S’est développée cette croyance que nommer la sexualité des femmes risquait de réveiller chez elles un désir indomptable. Il existait un enjeu énorme, social, moral et politique, autour de la sexualité des femmes car elles étaient celles par qui la famille et la descendance se perpétuait. La société a donc posé un couvercle sur la sexualité des femmes pour éviter de réveiller chez elles des désirs immoraux qui mettraient en péril ce modèle social. Avec la création d’un tabou sont arrivées les postures de dénigrement et de camouflage. 

La maternité était énormément valorisée car c’est la pièce maîtresse de l’ordre social, tandis que ce qui touchait à la sexualité, à la sensualité, était fortement encadré et relégué dans les bordels, les asiles d’aliénées ou, éventuellement, le domaine des arts, qui permettait aux femmes d’exprimer leur dimension érotique.
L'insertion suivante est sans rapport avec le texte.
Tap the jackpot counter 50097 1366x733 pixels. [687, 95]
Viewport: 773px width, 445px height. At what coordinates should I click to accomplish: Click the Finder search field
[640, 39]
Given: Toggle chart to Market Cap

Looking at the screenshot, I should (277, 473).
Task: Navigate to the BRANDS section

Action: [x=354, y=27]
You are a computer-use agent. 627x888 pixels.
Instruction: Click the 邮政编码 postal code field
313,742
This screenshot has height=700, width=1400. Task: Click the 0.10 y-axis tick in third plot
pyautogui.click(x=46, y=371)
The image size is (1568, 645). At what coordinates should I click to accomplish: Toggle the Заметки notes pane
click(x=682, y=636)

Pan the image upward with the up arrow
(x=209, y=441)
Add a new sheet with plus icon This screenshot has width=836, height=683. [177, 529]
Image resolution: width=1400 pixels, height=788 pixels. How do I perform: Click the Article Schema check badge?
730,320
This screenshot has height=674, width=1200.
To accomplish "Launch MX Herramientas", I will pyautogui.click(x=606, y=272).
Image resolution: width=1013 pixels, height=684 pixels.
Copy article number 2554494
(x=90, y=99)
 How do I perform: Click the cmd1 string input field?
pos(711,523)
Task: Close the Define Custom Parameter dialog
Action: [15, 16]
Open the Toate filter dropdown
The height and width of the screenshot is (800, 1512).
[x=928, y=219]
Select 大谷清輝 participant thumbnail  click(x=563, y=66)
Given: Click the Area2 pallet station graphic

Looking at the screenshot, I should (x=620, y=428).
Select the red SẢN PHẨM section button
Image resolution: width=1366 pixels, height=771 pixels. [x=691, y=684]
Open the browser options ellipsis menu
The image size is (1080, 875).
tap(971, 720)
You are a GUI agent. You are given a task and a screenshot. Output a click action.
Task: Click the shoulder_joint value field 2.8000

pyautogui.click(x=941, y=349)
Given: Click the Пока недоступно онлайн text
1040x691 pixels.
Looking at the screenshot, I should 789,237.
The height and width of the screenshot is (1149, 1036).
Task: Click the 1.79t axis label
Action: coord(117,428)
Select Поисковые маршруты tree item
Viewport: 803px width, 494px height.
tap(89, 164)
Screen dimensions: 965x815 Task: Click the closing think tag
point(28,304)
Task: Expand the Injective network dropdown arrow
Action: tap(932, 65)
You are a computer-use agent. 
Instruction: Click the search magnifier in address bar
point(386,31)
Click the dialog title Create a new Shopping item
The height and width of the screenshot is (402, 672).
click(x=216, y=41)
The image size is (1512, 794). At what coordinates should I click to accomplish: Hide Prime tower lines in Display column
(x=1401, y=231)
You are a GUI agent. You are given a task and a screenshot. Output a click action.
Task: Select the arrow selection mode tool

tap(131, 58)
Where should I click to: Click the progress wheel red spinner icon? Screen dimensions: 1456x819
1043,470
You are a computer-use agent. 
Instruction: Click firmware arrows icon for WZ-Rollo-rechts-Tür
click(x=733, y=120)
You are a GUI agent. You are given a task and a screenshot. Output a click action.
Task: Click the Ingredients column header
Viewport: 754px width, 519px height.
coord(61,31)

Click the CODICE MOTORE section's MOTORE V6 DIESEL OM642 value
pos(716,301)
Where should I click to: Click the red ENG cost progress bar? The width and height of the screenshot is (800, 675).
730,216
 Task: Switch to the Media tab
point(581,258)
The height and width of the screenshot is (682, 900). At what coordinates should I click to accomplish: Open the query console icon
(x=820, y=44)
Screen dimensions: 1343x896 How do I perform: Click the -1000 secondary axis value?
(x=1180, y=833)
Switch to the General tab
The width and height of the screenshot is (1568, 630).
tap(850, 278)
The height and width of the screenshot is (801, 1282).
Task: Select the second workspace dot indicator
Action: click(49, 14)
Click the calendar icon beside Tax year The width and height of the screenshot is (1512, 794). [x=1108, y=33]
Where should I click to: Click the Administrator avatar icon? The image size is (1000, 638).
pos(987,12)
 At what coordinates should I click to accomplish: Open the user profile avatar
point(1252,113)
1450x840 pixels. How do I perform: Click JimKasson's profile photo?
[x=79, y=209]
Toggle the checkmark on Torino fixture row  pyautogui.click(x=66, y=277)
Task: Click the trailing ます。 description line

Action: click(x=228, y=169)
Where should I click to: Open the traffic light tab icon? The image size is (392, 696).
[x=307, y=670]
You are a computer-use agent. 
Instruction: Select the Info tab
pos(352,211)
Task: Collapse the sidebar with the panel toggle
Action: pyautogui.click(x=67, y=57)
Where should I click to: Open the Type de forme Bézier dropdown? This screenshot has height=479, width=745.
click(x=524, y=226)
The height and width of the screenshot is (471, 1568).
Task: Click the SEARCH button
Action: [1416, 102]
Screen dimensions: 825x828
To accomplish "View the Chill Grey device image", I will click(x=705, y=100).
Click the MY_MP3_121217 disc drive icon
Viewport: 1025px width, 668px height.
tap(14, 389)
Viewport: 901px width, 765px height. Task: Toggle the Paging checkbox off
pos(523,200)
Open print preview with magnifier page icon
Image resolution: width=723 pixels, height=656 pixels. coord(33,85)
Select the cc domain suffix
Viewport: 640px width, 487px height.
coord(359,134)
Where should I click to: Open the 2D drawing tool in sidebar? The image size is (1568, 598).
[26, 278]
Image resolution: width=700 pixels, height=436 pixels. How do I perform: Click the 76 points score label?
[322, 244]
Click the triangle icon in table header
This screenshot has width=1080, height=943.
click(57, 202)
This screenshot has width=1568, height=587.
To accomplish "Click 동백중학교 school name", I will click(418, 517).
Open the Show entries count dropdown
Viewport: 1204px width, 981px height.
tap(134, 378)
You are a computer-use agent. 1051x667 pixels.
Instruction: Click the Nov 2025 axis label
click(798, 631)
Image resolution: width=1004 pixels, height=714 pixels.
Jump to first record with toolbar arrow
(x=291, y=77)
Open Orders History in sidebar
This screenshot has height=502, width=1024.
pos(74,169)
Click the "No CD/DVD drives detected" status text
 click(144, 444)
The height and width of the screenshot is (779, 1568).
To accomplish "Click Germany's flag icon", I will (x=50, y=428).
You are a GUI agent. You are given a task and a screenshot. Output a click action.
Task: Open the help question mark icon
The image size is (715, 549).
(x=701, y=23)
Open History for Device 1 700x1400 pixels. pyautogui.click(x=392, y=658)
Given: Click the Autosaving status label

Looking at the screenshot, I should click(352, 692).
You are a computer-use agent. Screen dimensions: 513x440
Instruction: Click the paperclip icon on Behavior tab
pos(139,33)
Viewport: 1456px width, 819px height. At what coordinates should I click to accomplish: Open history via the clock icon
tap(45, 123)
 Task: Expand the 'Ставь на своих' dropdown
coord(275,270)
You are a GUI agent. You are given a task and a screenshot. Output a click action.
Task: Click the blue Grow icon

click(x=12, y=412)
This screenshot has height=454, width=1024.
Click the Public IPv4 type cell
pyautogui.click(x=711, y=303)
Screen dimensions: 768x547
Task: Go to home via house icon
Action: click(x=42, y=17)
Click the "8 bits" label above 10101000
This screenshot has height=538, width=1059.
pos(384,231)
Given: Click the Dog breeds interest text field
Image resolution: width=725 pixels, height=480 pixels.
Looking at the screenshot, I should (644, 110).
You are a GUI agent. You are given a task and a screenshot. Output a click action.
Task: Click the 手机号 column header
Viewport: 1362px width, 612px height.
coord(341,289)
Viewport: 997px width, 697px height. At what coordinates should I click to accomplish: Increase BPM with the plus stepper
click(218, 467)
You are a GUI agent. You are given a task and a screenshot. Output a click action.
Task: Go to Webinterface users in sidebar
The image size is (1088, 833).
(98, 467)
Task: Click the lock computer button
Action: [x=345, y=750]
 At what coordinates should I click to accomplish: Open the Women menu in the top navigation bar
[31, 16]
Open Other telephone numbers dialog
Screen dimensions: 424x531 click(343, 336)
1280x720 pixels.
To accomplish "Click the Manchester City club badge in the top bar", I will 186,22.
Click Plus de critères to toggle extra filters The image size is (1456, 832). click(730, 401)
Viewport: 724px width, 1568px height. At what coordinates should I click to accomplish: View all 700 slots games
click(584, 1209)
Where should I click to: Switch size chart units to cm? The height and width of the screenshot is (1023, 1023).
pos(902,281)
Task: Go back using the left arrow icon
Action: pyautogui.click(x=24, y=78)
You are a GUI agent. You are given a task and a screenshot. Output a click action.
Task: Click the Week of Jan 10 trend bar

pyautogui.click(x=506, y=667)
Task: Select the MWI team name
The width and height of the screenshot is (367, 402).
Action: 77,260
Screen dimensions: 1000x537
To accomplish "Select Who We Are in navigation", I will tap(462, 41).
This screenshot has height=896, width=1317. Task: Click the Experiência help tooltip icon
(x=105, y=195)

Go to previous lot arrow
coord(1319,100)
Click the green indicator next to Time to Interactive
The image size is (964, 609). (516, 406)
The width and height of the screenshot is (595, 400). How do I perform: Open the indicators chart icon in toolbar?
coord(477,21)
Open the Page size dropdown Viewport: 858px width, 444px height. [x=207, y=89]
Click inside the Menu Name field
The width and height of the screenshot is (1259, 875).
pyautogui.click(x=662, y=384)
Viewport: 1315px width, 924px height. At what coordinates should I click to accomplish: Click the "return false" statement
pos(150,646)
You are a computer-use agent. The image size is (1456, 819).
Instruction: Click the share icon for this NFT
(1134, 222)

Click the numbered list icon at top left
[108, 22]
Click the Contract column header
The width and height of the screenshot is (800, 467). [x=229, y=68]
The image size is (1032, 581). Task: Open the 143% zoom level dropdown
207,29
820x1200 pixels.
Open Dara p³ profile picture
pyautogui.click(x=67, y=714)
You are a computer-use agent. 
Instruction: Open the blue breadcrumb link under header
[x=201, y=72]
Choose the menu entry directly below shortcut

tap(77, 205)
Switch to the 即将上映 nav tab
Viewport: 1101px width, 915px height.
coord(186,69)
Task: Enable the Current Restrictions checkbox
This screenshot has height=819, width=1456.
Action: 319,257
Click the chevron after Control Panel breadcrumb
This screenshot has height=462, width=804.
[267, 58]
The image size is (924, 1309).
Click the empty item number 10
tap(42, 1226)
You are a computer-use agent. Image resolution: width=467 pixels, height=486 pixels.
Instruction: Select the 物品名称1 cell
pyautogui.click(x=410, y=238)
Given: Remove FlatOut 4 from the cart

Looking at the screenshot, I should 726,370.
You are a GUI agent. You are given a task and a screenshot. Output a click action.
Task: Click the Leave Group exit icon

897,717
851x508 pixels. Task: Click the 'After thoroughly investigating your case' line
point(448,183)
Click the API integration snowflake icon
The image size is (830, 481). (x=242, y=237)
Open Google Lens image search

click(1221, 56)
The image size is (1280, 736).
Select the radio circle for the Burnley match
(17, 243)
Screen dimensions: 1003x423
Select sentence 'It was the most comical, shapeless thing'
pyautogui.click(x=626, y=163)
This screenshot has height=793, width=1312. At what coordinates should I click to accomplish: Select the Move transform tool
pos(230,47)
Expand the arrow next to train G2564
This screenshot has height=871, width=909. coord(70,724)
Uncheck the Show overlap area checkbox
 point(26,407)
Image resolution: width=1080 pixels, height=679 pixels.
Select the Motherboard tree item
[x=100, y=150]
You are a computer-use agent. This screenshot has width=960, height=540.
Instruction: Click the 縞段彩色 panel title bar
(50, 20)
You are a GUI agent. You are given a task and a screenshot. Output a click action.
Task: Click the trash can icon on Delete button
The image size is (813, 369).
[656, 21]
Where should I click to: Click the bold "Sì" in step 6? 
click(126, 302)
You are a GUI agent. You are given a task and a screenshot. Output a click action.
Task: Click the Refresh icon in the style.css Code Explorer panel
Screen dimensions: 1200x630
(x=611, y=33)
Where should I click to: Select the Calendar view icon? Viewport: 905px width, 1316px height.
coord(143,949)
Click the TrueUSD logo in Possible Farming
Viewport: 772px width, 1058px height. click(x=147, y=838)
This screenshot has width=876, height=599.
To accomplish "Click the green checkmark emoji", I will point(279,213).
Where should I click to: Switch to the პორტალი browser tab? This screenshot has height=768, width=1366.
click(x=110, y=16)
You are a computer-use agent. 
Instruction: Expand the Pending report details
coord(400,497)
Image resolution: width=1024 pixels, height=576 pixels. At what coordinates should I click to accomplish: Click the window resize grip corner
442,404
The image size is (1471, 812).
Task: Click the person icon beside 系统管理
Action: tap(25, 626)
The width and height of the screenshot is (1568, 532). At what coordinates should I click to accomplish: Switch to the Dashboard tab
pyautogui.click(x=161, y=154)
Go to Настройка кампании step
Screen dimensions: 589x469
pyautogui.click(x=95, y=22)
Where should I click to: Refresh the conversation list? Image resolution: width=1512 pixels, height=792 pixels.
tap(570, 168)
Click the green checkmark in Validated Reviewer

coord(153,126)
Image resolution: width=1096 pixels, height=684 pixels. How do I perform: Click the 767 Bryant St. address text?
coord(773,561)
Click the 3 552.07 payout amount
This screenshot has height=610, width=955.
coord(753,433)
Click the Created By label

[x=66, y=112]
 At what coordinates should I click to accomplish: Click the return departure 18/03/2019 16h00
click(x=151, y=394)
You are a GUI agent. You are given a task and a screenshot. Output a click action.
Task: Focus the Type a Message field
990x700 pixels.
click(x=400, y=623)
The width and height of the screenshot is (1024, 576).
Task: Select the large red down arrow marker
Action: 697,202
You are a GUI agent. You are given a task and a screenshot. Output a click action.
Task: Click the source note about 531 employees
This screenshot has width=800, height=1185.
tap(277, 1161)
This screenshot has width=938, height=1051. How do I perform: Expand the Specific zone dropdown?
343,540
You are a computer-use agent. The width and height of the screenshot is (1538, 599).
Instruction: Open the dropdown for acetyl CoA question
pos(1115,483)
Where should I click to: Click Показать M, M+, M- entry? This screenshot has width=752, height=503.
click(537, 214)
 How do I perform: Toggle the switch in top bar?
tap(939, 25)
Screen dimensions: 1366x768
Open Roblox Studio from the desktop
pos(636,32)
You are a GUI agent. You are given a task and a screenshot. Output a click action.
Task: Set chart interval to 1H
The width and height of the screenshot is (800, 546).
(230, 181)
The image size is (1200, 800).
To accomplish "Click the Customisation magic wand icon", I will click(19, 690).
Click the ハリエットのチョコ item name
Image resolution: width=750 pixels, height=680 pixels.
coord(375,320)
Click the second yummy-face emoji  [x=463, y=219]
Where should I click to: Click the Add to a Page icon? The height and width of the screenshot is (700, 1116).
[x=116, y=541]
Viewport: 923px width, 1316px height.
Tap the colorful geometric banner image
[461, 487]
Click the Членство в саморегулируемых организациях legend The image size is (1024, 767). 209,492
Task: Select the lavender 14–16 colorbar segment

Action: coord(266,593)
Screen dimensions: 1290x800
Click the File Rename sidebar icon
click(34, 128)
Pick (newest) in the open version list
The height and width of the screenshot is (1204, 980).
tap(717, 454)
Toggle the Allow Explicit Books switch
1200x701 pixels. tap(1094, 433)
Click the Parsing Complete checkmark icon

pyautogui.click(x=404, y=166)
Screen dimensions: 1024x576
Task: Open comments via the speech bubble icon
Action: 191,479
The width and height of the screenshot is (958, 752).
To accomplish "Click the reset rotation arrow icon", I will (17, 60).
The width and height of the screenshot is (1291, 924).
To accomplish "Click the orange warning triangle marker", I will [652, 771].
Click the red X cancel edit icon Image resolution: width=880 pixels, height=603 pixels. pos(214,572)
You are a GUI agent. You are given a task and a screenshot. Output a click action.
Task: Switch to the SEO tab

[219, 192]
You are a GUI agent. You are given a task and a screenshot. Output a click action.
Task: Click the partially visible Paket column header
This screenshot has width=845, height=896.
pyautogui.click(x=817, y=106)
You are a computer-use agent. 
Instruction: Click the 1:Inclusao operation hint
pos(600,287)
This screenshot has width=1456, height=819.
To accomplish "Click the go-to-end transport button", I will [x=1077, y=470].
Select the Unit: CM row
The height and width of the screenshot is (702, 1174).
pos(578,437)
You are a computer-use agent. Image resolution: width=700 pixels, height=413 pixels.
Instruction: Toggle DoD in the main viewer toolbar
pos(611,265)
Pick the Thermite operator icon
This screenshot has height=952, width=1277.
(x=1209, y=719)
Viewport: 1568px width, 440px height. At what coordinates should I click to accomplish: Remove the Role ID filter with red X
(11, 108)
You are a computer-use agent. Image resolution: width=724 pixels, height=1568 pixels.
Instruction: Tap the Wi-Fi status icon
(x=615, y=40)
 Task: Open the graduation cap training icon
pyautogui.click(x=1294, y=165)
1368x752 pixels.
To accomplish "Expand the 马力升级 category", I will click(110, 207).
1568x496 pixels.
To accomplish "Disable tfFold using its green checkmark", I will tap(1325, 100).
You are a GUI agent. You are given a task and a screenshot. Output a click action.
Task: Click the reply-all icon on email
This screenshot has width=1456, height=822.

Aujourd’hui nous portons encore cet héritage culturel. Je crois qu’il y a une troisième voie entre le tabou et l’expérimentation permanente, qui est celle de l’équilibre entre une sexualité de tendresse, une complicité et une sexualité de sensualité. Les hommes sont réellement partie prenante de cette recherche d’équilibre. La maternité qui appartient au courant « tendre » n’est pas rejetée, mais on essaie d’y intégrer le courant « sensuel » et érotique de la femme. C’est une ligne de crête qui n’est pas très empruntée encore. Nous ne sommes pas nombreuses à essayer de faire réfléchir les femmes sur leur identité érotique et à les aider à se situer. 

Tu cites Valérie de Minvielle qui dit que nos représentations de mère et de femme « nous collent à la peau et agissent comme un vêtement qui nous serait imposé mais qui n’est pas le nôtre ». Est-ce qu’on a toutes ce travail de déconstruction-reconstruction à faire ?  Quand devient-il nécessaire ?

Oui ce travail est nécessaire et nous le faisons tous, notamment à l’adolescence, de manière inconsciente. C’est le moment du tri parmi ce qui a été reçu, pour aborder la vie adulte de manière plus posée. 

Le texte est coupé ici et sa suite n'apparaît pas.